Saved data entries:

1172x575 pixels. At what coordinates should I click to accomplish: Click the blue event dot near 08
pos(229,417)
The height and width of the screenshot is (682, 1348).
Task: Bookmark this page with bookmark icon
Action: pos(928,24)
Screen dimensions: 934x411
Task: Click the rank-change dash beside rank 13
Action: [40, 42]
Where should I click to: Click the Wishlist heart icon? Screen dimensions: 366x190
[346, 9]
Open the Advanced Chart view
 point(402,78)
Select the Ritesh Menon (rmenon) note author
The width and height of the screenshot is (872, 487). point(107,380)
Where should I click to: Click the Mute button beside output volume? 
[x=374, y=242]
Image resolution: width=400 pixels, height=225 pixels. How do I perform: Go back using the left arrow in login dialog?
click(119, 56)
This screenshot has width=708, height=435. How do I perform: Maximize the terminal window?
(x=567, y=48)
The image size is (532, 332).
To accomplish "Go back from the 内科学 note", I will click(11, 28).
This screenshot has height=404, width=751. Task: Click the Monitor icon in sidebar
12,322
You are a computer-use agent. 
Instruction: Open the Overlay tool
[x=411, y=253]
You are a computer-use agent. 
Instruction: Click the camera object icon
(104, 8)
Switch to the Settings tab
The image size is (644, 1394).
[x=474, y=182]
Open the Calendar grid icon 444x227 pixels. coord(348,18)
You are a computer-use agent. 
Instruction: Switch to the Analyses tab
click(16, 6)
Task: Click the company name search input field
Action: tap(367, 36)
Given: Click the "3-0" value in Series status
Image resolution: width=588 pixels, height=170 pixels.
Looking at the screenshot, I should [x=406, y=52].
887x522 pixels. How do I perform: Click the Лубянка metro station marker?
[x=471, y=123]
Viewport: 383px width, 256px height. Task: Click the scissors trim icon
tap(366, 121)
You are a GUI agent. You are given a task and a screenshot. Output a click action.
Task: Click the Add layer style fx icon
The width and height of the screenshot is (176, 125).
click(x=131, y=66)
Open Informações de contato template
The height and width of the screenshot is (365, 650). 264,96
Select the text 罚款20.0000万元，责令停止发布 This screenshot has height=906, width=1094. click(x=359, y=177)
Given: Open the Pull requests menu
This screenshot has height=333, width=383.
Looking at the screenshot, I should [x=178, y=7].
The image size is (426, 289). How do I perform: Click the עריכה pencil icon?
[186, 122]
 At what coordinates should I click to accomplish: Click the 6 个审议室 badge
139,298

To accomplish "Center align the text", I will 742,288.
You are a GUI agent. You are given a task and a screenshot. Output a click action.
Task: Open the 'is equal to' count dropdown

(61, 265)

* PROBLEM DESCRIPTION
Where a line of the records holds the word "text", copy that line.

* SOLUTION
Select the text 罚款20.0000万元，责令停止发布 This screenshot has height=906, width=1094. click(x=359, y=177)
To accomplish "Center align the text", I will 742,288.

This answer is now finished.